• _Exercise material_
*** Block opens ***

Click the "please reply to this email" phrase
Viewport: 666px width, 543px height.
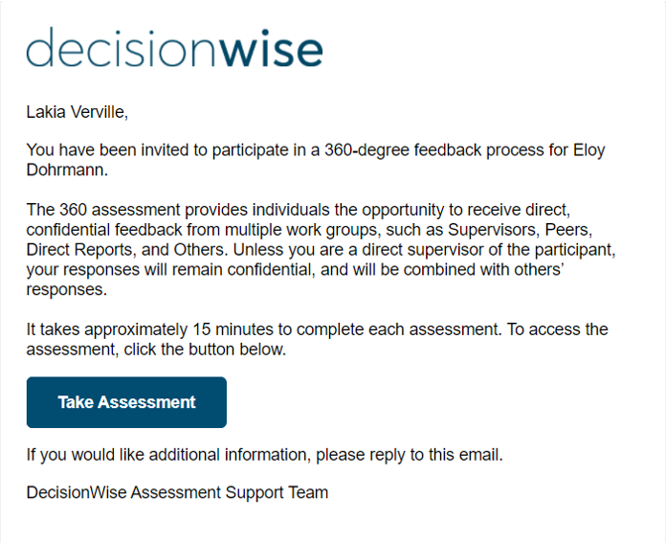point(408,455)
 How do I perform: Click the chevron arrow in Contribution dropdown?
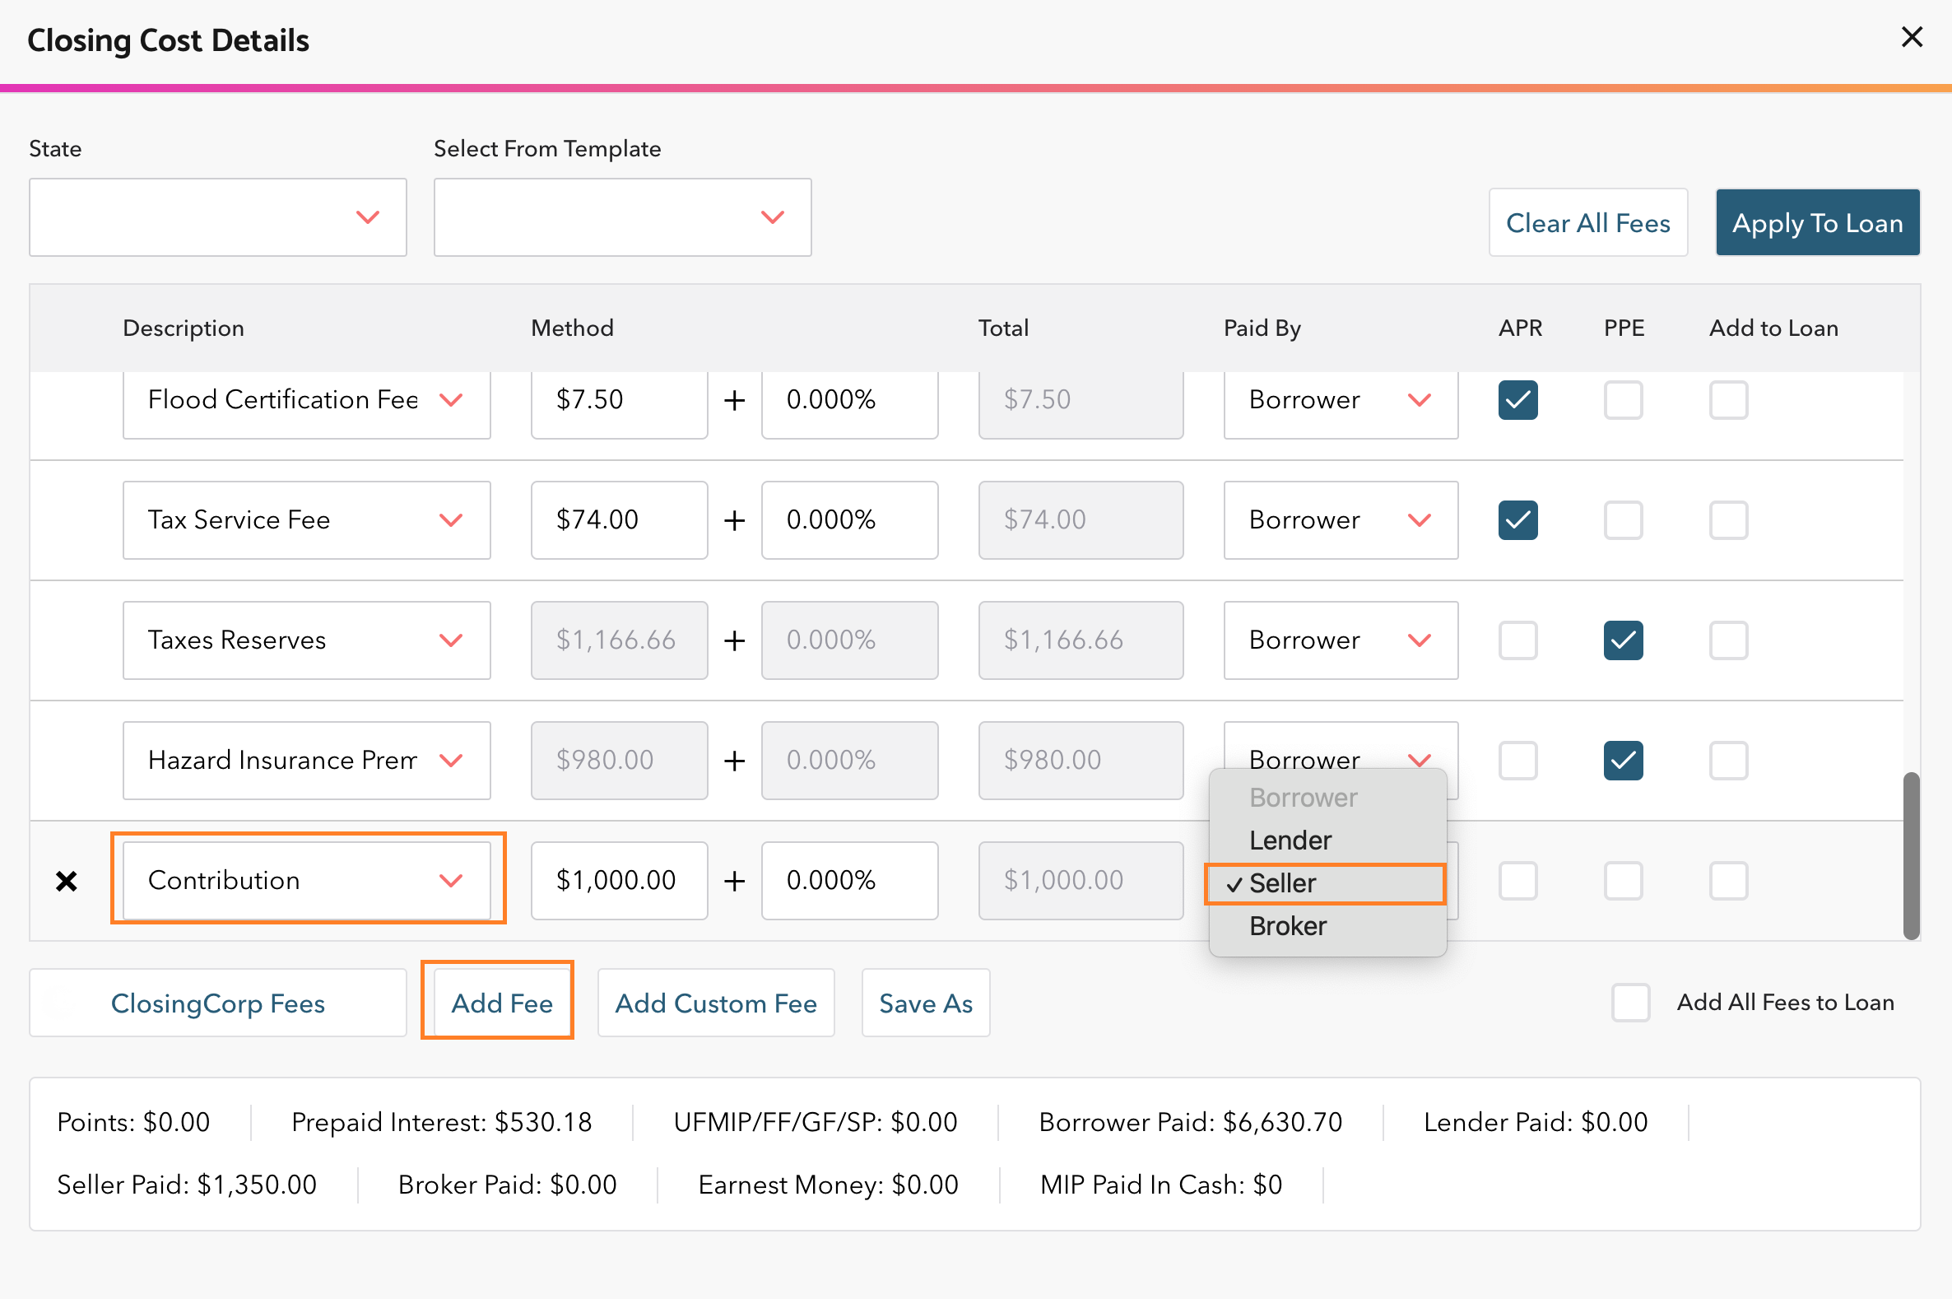[451, 880]
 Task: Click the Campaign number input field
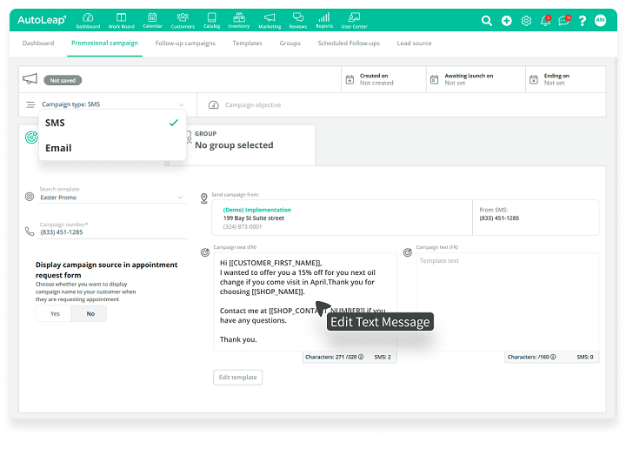click(113, 232)
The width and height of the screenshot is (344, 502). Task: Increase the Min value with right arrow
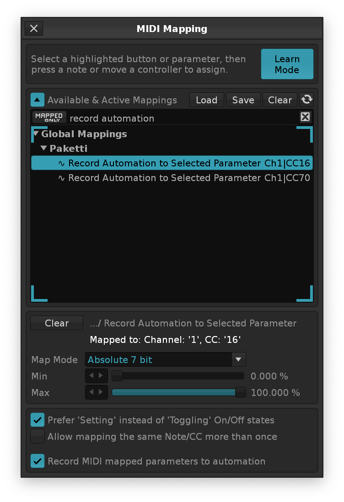point(101,376)
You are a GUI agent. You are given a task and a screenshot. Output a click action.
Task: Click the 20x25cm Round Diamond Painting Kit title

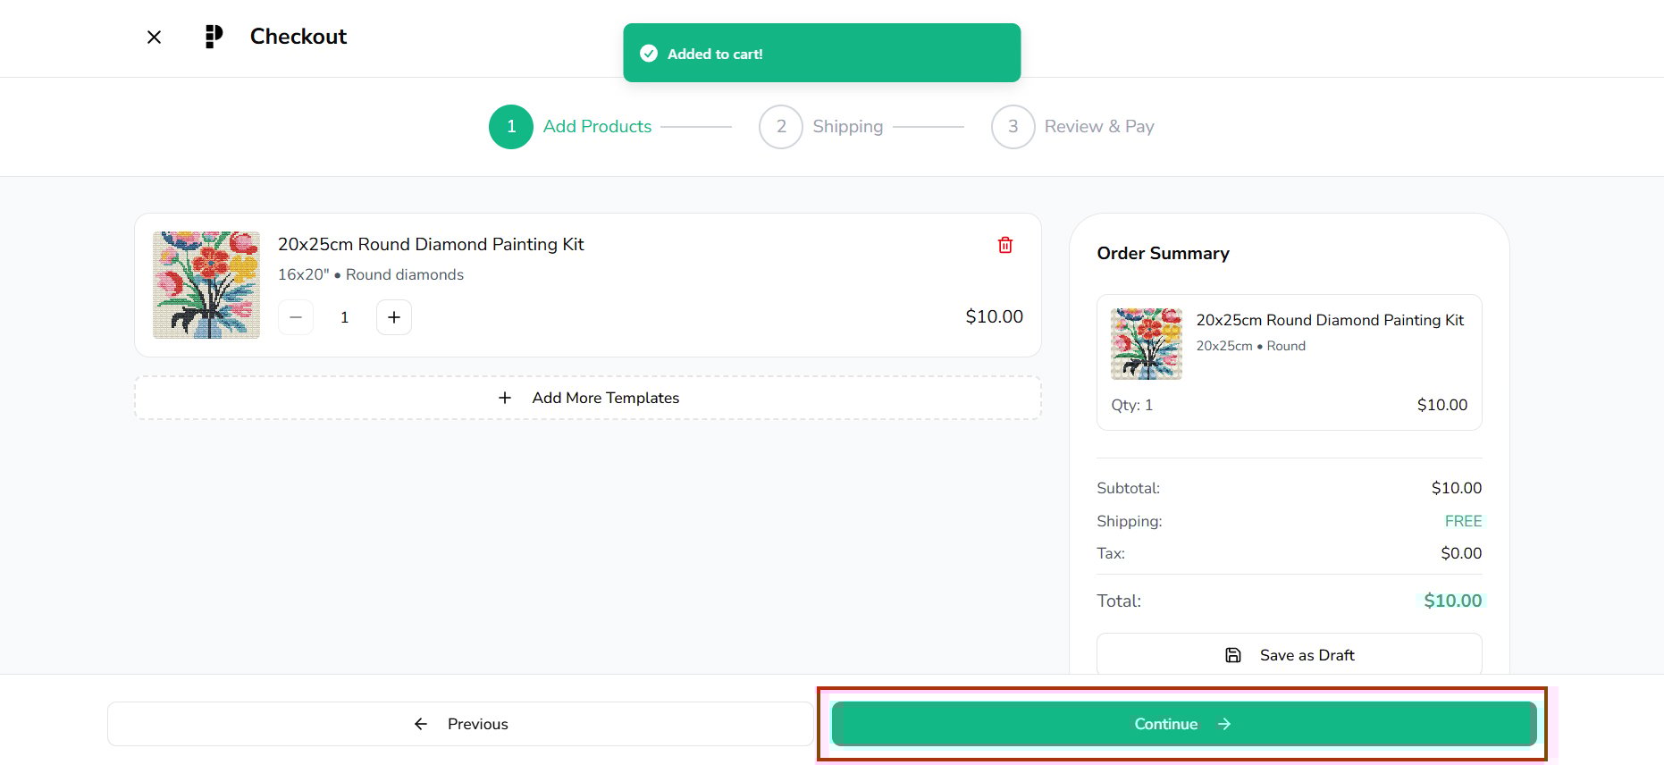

*** Block closes ***

Restate every entry above word for word; no picture belongs in the copy.

• _Problem solution_
Click the "please reply to this email" phrase
Viewport: 666px width, 543px height.
point(408,455)
 How do I perform: Click the chevron arrow in Contribution dropdown?
[451, 880]
 Task: Click the Campaign number input field
click(113, 232)
The width and height of the screenshot is (344, 502). Task: Increase the Min value with right arrow
point(101,376)
You are a GUI agent. You are given a task and a screenshot. Output a click action.
Task: Click the 20x25cm Round Diamond Painting Kit title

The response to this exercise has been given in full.